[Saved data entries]
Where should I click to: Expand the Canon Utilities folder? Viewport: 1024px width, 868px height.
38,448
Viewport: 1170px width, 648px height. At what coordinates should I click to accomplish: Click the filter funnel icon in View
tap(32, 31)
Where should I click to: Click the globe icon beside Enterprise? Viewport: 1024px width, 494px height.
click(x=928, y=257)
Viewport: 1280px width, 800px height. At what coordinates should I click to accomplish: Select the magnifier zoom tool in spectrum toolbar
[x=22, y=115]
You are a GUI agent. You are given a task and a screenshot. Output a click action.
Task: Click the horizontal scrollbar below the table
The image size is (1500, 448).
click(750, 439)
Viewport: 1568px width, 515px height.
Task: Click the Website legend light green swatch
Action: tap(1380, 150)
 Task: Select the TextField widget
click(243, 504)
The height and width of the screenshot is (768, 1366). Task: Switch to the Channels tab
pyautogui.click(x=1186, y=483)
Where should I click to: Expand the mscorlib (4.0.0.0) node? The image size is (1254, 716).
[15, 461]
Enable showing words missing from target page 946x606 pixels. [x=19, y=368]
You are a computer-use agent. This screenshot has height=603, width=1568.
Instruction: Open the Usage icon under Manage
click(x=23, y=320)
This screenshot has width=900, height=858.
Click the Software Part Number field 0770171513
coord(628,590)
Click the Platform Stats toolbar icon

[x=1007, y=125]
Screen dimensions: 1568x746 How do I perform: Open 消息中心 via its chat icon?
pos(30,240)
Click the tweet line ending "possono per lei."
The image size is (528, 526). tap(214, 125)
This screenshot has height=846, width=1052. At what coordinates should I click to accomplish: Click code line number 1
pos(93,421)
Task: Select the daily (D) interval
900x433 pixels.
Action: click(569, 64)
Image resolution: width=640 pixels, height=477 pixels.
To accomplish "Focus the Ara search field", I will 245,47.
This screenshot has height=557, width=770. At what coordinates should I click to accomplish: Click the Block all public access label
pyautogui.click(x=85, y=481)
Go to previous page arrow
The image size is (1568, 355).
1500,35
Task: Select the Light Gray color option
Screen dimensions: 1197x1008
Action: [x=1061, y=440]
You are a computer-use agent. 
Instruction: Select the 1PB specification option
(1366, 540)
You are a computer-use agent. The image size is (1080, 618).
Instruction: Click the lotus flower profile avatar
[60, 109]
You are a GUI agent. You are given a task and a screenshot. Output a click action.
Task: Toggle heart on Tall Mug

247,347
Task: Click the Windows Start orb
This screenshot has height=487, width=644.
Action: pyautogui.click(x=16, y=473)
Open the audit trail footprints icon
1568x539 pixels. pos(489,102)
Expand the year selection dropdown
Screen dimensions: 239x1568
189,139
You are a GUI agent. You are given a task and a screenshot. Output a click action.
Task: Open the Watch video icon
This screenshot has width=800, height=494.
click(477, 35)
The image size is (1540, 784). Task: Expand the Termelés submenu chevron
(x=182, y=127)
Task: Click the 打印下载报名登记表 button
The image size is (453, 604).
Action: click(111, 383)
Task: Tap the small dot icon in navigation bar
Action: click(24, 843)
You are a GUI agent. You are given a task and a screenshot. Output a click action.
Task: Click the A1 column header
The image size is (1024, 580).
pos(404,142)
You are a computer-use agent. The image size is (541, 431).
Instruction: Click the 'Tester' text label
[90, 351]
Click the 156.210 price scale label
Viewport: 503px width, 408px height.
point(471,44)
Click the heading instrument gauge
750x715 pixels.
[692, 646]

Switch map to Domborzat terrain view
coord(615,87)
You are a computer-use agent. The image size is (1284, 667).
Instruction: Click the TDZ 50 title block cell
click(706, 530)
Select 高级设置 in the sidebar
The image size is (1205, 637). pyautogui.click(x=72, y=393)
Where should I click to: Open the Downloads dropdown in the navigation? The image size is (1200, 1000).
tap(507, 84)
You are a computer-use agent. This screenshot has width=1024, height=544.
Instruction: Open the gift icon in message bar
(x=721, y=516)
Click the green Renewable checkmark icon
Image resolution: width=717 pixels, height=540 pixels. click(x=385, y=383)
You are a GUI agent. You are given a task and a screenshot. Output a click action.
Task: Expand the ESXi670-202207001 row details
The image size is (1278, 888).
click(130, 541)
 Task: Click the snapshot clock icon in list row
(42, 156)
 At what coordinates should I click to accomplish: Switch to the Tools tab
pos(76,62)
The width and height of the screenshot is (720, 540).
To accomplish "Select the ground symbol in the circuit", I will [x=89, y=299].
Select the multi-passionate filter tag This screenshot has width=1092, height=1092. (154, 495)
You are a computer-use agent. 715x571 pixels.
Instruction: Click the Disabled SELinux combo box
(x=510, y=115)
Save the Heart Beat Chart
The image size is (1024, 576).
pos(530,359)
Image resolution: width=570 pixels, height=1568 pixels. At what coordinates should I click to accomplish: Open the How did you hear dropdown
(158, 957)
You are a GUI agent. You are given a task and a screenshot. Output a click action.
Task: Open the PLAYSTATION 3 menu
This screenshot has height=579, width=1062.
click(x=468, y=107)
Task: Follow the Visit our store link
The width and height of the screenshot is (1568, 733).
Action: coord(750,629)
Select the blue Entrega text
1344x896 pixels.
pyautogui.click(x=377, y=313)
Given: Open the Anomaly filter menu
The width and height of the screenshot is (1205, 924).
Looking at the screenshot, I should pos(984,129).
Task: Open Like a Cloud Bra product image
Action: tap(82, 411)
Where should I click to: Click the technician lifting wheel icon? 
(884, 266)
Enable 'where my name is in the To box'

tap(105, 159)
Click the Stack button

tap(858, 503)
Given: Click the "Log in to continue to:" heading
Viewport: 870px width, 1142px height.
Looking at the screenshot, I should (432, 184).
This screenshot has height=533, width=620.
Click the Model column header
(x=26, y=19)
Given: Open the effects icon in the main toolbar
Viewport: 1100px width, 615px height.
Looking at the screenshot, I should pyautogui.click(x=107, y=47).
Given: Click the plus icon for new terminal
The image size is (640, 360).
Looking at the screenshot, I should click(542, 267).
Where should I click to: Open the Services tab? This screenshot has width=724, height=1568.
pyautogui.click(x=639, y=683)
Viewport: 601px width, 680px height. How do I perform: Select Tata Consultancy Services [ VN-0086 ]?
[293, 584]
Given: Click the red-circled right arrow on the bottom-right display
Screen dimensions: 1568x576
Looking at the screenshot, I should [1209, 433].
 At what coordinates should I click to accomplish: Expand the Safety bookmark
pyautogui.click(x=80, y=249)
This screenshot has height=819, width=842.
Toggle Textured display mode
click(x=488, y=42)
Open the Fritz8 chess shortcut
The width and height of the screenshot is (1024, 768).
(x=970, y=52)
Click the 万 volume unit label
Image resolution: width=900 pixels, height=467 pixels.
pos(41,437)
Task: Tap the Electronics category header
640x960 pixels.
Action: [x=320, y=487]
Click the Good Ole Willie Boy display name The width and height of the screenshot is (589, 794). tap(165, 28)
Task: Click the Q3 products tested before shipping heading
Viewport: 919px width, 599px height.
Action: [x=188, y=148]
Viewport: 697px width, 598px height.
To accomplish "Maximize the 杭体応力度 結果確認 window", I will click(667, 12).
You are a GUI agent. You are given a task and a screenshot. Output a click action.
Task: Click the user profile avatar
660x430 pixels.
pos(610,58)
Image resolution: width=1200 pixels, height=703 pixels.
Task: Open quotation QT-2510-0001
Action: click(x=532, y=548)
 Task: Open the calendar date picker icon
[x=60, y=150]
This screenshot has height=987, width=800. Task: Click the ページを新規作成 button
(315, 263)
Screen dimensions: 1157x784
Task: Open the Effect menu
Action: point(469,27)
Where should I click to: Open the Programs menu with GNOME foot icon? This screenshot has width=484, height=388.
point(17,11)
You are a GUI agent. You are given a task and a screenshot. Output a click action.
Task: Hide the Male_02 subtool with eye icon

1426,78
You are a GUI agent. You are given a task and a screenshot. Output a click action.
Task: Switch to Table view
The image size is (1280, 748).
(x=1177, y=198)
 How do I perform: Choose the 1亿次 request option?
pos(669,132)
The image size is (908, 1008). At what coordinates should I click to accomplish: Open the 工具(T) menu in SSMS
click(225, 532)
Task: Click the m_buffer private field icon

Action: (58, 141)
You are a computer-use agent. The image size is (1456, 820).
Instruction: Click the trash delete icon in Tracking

• What needs to be done
A word-for-word copy of the lines above from the one with "The image size is (1024, 580)." through the one with "You are a computer-use agent. The image size is (1284, 667).", inclusive, is the only output wanted.

• Written answer
The image size is (1024, 580).
pos(404,142)
You are a computer-use agent. The image size is (541, 431).
Instruction: Click the 'Tester' text label
[90, 351]
Click the 156.210 price scale label
Viewport: 503px width, 408px height.
point(471,44)
Click the heading instrument gauge
750x715 pixels.
[692, 646]

Switch map to Domborzat terrain view
coord(615,87)
You are a computer-use agent. The image size is (1284, 667).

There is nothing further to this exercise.